Wednesday, January 21, 2009

Today in the lunch line...

Today at work, I was feeling cranky for no reason. Usually when this happens it means I'm hungry. When I took stock of the situation today, I realized that this was the case. So I go to the Cougareat. (Hateful place. But I hadn't gone grocery shopping in weeks.) I'm about to get into the Taco Bell line when a huge group of people right in from of me makes the split decision to do the same. I move on. Italian looks fine. I get in line, and the guy at the end of line gives me a weird look. I probably give him a weird look back. A few moments later he explains: He had gotten in line while it was really long, and for ten minutes or so no one had gotten in line after him. He thought he was the last person on campus who wanted Italian until I came along. Ah. I nod understandingly. He then proceeds to flirt vigorously. My responses are monosyllabic (i'm cranky after all), but I can see that he is not totally disingenuous. And he is kind of cute, I finally notice. He is too busy flirting to notice that all of a sudden it is his turn to order (oops) so he lets me go ahead. Chivalrous. I'm still cranky, but not as. And i'm about to eat a calzone. how bad can life be.

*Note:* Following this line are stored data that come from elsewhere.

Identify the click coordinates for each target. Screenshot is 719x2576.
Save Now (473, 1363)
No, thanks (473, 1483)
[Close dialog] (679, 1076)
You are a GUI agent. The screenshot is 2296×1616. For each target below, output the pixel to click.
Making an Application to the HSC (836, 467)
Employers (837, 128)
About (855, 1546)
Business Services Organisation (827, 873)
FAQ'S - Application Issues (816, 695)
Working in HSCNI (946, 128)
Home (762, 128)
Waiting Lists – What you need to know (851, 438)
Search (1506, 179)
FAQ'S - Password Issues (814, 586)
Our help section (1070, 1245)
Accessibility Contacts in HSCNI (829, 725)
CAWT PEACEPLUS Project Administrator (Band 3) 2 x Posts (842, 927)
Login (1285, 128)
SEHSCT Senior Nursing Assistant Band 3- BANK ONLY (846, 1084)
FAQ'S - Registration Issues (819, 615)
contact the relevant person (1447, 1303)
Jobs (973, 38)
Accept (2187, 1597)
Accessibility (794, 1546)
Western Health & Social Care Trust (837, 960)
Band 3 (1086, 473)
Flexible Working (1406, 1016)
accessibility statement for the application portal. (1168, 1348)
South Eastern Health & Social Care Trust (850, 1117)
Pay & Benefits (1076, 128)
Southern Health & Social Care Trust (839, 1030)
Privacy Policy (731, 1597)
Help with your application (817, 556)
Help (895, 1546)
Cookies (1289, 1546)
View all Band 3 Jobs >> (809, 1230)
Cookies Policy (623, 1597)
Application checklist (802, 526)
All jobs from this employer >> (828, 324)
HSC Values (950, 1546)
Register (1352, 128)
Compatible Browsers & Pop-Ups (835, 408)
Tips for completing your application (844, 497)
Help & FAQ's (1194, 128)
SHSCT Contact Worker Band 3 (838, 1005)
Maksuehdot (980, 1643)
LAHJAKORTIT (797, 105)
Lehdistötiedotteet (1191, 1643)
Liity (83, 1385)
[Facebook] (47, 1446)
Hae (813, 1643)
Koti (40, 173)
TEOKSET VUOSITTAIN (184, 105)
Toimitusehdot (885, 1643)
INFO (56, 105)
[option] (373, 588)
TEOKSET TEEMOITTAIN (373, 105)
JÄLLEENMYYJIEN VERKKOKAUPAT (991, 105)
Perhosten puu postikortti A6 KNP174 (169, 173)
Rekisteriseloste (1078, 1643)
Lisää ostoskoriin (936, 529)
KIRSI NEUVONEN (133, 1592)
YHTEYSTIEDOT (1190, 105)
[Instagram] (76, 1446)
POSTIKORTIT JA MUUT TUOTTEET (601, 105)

As I walk away with my tray, I secretly hope this isn't the end of our brief association and that we will magically sit at the same table or something or, or... But it is, and we don't. And I eat alone. And it is probably for the best since I was cranky anyway.

If my life were a movie, we'd run into each other again randomly. I'd drop my books, and--and there he'd be to help me pick them up! Alas, i don't carry books in my hand. And my life is not a movie.


Friday, January 2, 2009

Being Boaz

The number of people staying at the Thomas household this holiday season necessitated some unusual sleeping arrangements. John and Mary had to sleep with Finnegan in their room, which meant a lot of interrupted sleep. The four other older kids all crammed their skinny little bodies into another room. And since the two rooms upstairs (formerly bedrooms) have been turned into studies, that left the smallest bedroom in the house to be split between three adult girls. Hmm...

The bed is a trundle bed; that took care of two people. So, at the foot of the bed, into the like two square feet of floor space that was left over once the trundle bed was rolled out, we pinched and squeezed and squished one more green pad to accommodate a third party.

And thus we slept: Christina on the main bed (because she was there first), me on the trundle (which is a little hard, but reasonably comfortable) and poor Sue relegated to the poor pinched, squeezed and squished green pad at the foot of our beds. On Christmas Eve, when the three of us found ourselves for the first time in this, shall we say, inelegant arrangement, it was hard not to draw biblical allusions. "You're just like Ruth," I tell Sue as she lays herself down on the pad at my feet. "Well, goodnight, Boaz," she says.

(I decided not to remind her that by ancient Israel's standards, she was actually proposing marriage.)